BRIEF DESCRIPTION OF THE DRAWINGS
[0040] In the drawings:
[0041] FIG. 1 is a sectional view of part of a first prior art fuel
cell arrangement;
[0042] FIG. 2 is a sectional view of part of a second prior art
fuel cell arrangement;
[0043] FIG. 3 is a sectional view of part of a third prior art fuel
cell arrangement;
[0044] FIG. 4 is an exploded three dimensional view of one
embodiment of a fuel cell component of the present invention;
[0045] FIG. 5 is a more detailed exploded three dimensional view of
a part of the fuel cell component in FIG. 4 illustrating the
relative orientations of the BPP, M-GDL and sheet gasket;
[0046] FIG. 6 is a sectional view of part of the fuel cell
component in FIG. 4;
[0047] FIG. 7 is a three dimensional view of part of the M-GDL and
BPP in FIG. 4;
[0048] FIG. 8 is a graph showing the polarization curves for (a)

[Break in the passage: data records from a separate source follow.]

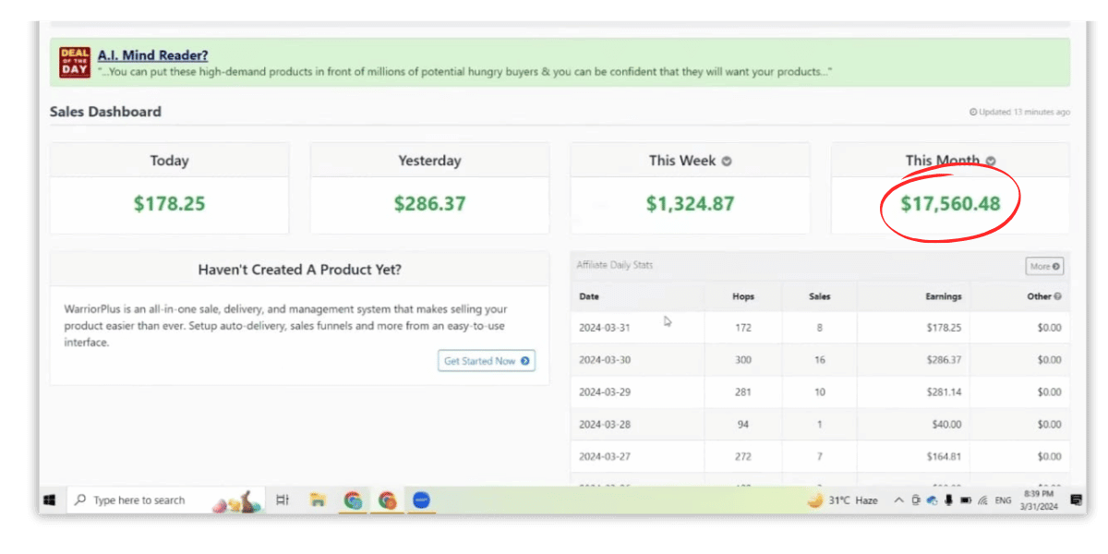Viewport: 1108px width, 554px height.
Task: Switch to the first Chrome taskbar icon
Action: click(x=353, y=500)
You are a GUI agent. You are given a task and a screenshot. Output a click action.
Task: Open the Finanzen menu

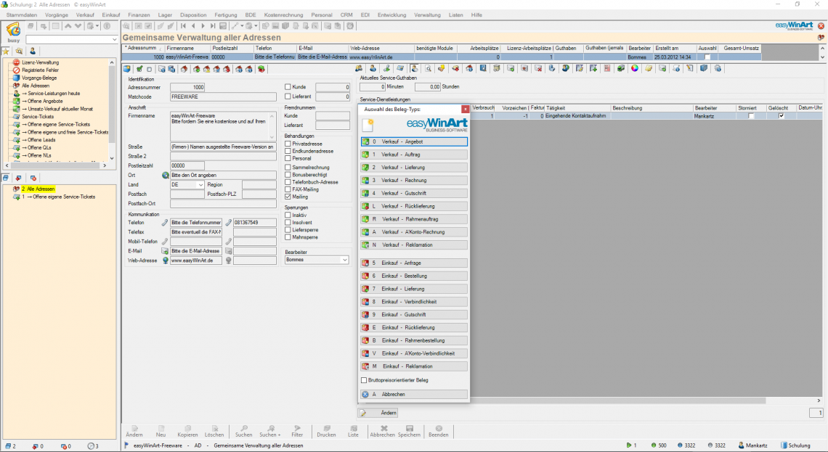(x=138, y=15)
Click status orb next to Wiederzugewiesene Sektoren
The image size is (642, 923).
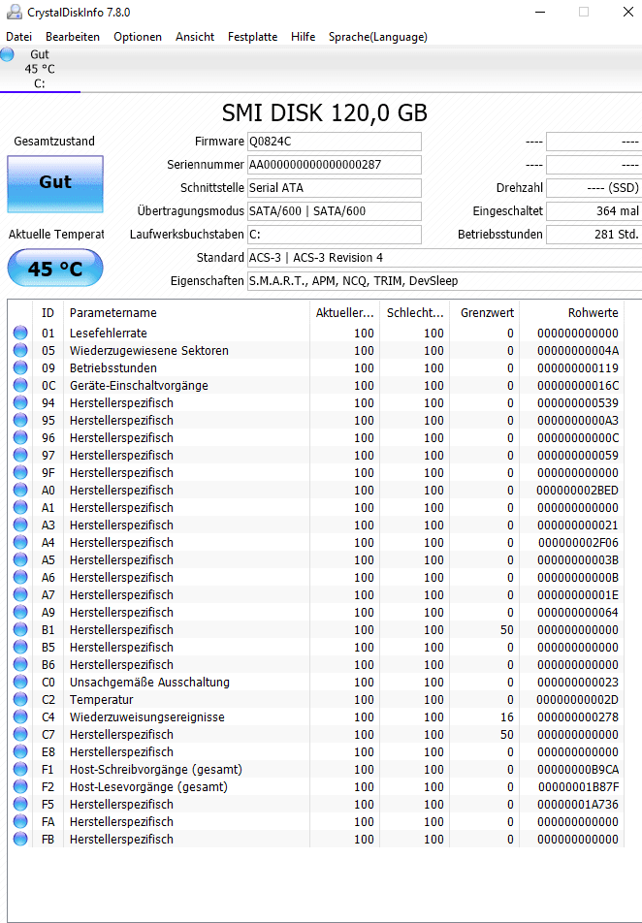click(20, 350)
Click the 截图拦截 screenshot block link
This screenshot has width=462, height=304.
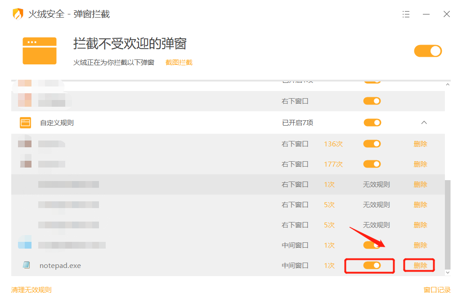tap(179, 63)
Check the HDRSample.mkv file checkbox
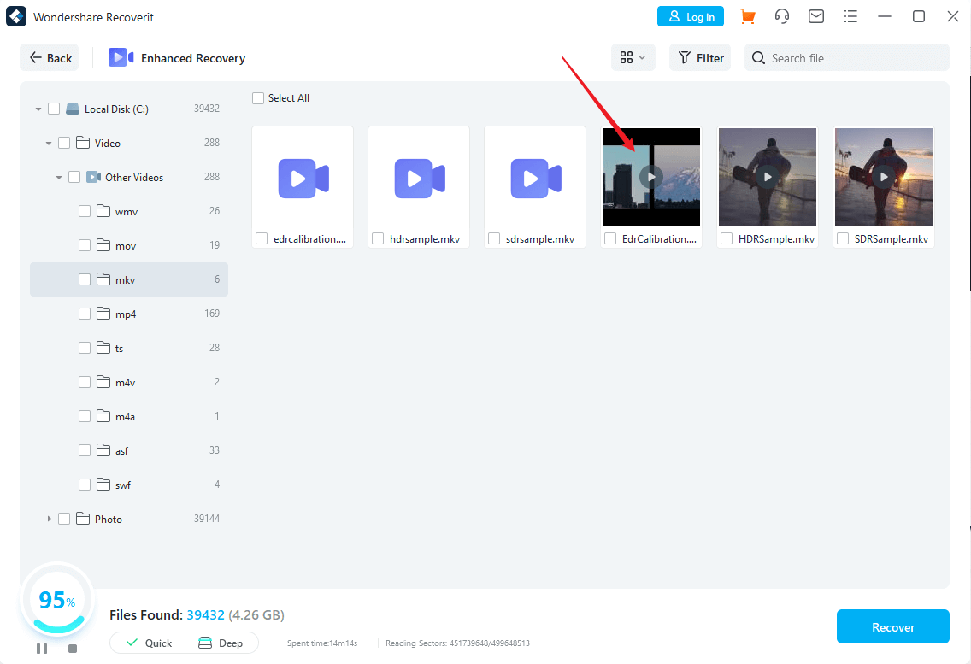971x664 pixels. [726, 239]
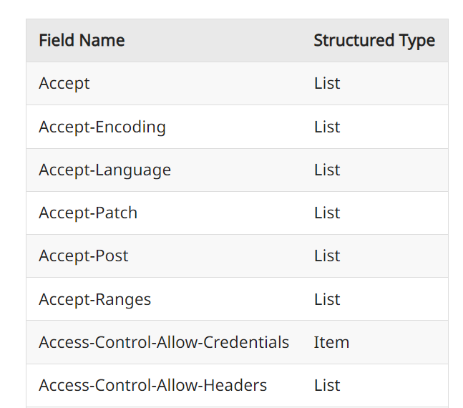Image resolution: width=463 pixels, height=408 pixels.
Task: Click the Access-Control-Allow-Credentials field name
Action: (164, 342)
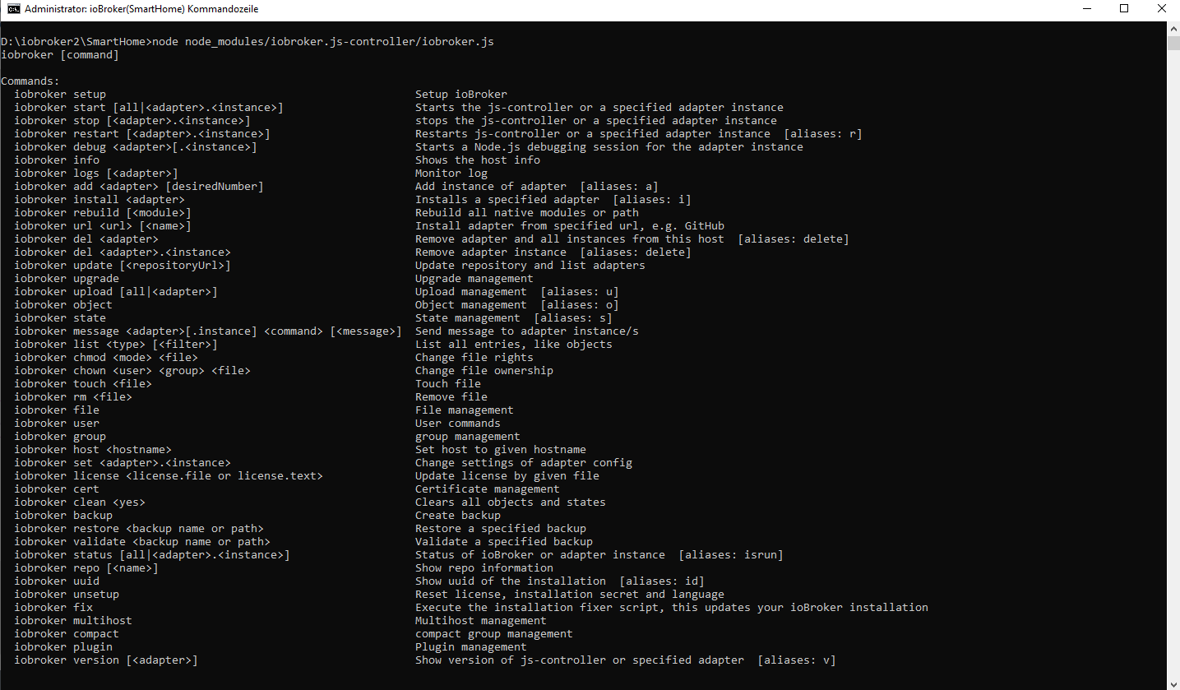
Task: Click the scrollbar down arrow
Action: point(1173,683)
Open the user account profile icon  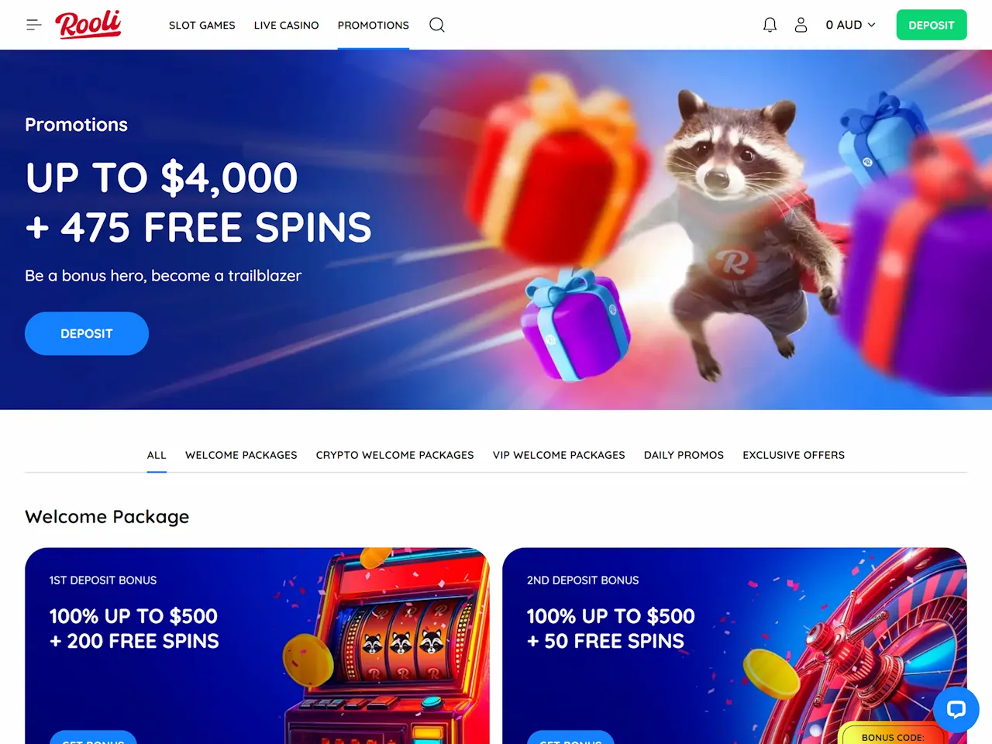click(x=801, y=25)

PTFE coating with ultrasonic-welding, (b) PTFE coating without any
welding, and (c) uncoated M-GDL; and
[0049] FIG. 9 is a graph illustrating the results obtained from
experiments in which a M-GDL and a BPP are compressed together at a
range of applied pressures and contact resistances measured at each
applied pressure.
DETAILED DESCRIPTION WITH REFERENCE TO THE DRAWINGS
[0050] A component for a fuel cell is provided and includes a metal
gas diffusion layer (M-GDL) plate and a bipolar plate (BPP) which
adjoin each other. The M-GDL plate has a diffusion area in which a
plurality of apertures extend through the M-GDL and a frame area
substantially surrounding the diffusion area. The BPP has a
plurality of gas flow channels on the surface defining a flow field
area. The gas flow channels correspond generally to the diffusion
area of the M-GDL and are provided by grooves in the surface of the
BPP with each groove being bordered by lands. The M-GDL and BPP are
in contact with each other at an interface between the diffusion
area and the flow field area wherein the apertures of the diffusion
area are in fluid communication with at least some of the gas flow
channels.
[0051] The diffusion area of the M-GDL may be substantially
surrounded by a frame area and the frame area may have a grid
configuration with a plurality of holes therein. The holes may
extend through the M-GDL. Alternatively the holes could be
depressions provided on at least an opposite side of the M-GDL to
the BPP.
[0052] Importantly, the M-GDL and the BPP are laminated to each
other. The frame area of the M-GDL may be laminated to the BPP to
create a fluid impervious seal between the M-GDL and BPP at least
about the frame area of the M-GDL.
[0053] Here and throughout the specification "laminate" refers to a
process and/or a product of layering two or more substantially flat
components against each other and adhering the layers together. The
layers may be adhered by welding or soldering. "Laminate" therefore
excludes a process and a product of merely layering two or more
substantially flat components against each other without adhering
the layers together. Such components may be described as
"unlaminated".
[0054] The frame area of the M-GDL may be laminated to the BPP by
welding or soldering. Preferably the lamination is carried out by a
suitable method of welding, such as ultrasonic welding or diffusion
welding.
[0055] The lamination may be limited to the frame area of the M-GDL
and to a periphery of the BPP surrounding the flow field area. A
part of the flow field area and diffusion area may also be
laminated together along some, preferably all, of the lands.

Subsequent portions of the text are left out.